### [Document extract]

“You’ve been given a second chance.”
I heard these words from doctors, family members and friends. My breast cancer diagnosis had turned out to be a rare but benign disease. Despite losing part of my breast and enduring months of antibiotics to fight infection, I was OK. I did not have cancer. That was great news, but I wasn’t sharing the enthusiasm expressed by those around me.
“What does one do with a second chance?” I thought, frustrated. The promise of a new beginning was made with good intention but I had no owner’s manual to guide me as to what to do next. While it seemed that I’d been handed a winning lottery ticket, it felt more like I’d been handed a burden.
Don’t second chances mean making big changes? Wasn’t I supposed to have an epiphany and transform everything about me and my life? That felt like an overwhelming task, especially for someone who was still healing, emotionally and physically. I simply did not have the stamina, capacity or desire to become a “new person.”
A year later, I finally understood. Second chances aren’t necessarily about changing who you are or what you do with your life. Although a cancer scare may trigger regrets and reconciliation, for me it reinforced what I’d already known: given another chance in life there really wasn’t much I would do differently.
I lived by a clear set of values. The choices I made I would make again. Life was not any better or worse because of this setback; it simply moved forward. That was empowering to acknowledge.
My diagnosis had not been an ominous event to get me to change my ways; it was simply a side trip on life’s journey. My second chance started when I was ready to resume that journey. I chose the time to get back on the main drag. I reflected on what had happened. This gave me a clearer view of where I was going. I made the most of the insights I gained.

### [Task list]
A: List every question the narrator asks in the essay on a second chance after a benign diagnosis.
B: Resume the essay on a second chance after a benign diagnosis with a new paragraph that starts after its last sentence.
The data after this essay is not needed for the tasks on it.

### [Material shown]
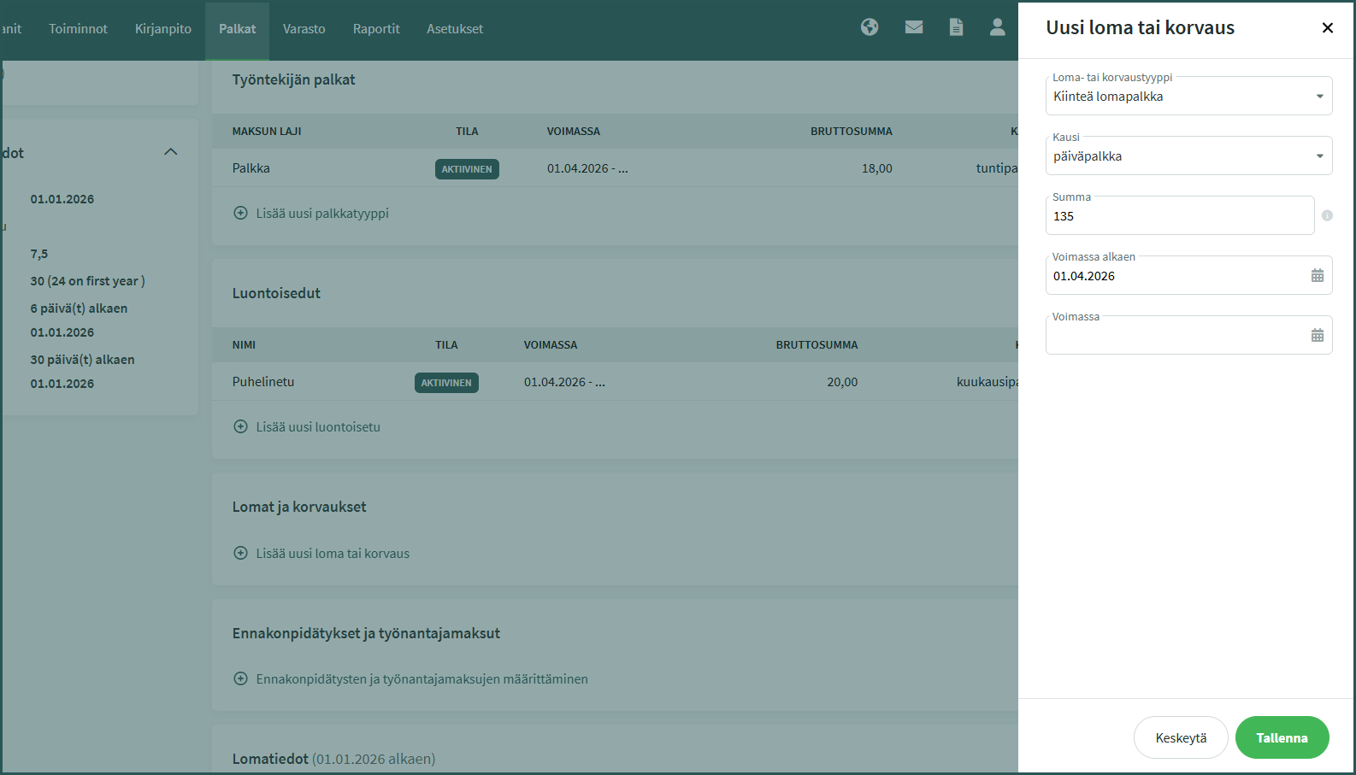Screen dimensions: 1356x775
Task: Open the Raportit menu
Action: coord(376,29)
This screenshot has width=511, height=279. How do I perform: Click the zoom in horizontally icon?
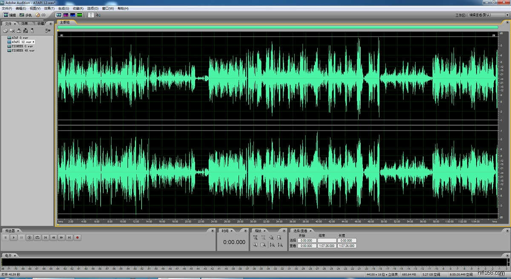click(x=255, y=238)
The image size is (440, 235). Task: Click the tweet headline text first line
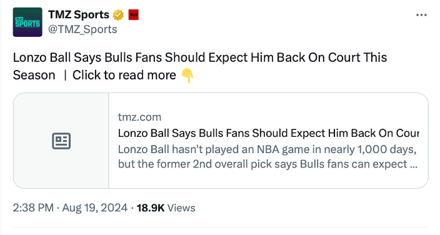tap(200, 58)
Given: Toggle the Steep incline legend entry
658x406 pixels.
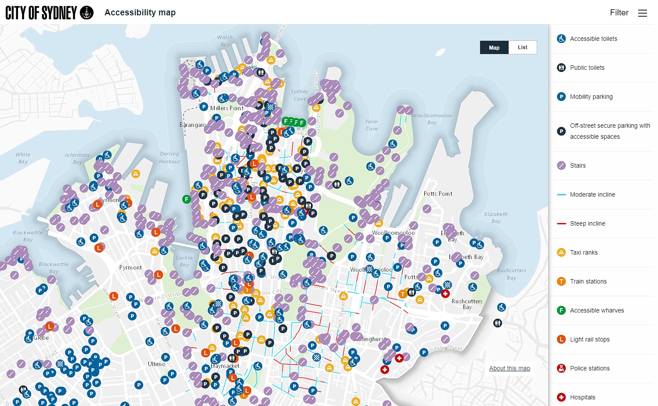Looking at the screenshot, I should click(x=561, y=223).
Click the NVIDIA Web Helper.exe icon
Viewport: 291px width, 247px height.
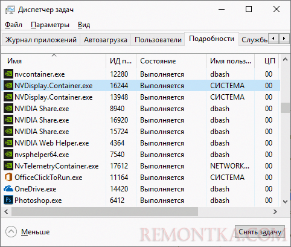coord(8,143)
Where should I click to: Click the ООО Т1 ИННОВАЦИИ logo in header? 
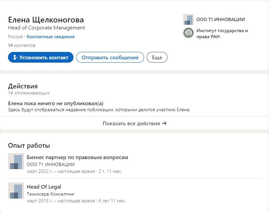click(x=188, y=19)
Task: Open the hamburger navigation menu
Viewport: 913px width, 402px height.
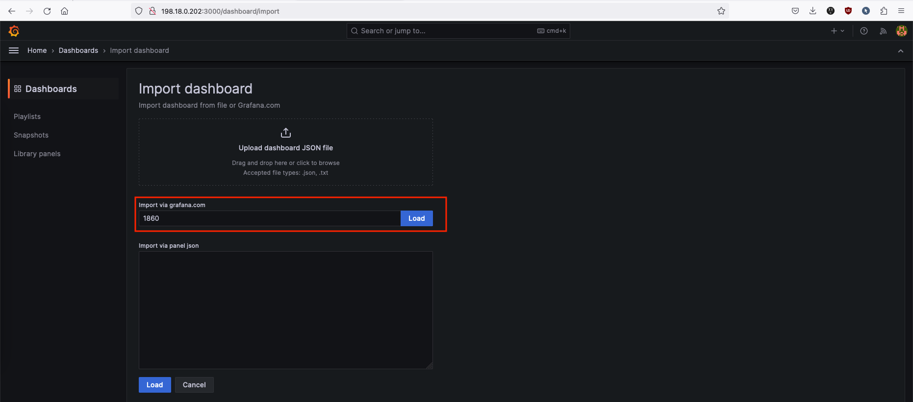Action: (14, 50)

### [Answer section]
A:
- "What does one do with a second chance?"
- "Don't second chances mean making big changes?"
- "Wasn't I supposed to have an epiphany and transform everything about me and my life?"

B:
Have you been given a second chance? Here’s what I took away from my experience:
Be realistic. Second chances usually come after a tough time or crisis situation. Don’t expect the transition back to “real life” to be like flipping a switch. A year later I’m still building back my endurance, physically and mentally, but I’m making progress.
Second chances don’t need to trigger major changes. But they can mean taking small steps forward with more confidence to reach goals. I definitely gained more chutzpah for the next go-around.
Reinforce what you’re doing right. Second chances can be like getting a checkup on your purpose and priorities. Although I’ve been able to do some tweaking, I realized that I was living my life guided by an internal compass that worked for me. Not many people get that opportunity.
Looking back, my ability to survive and overcome my disease was one of the most empowering things I have done. I have less fear now about discovering a lump than I did before, because of my dress rehearsal.
I know now there is not a wrong way to accept a second chance.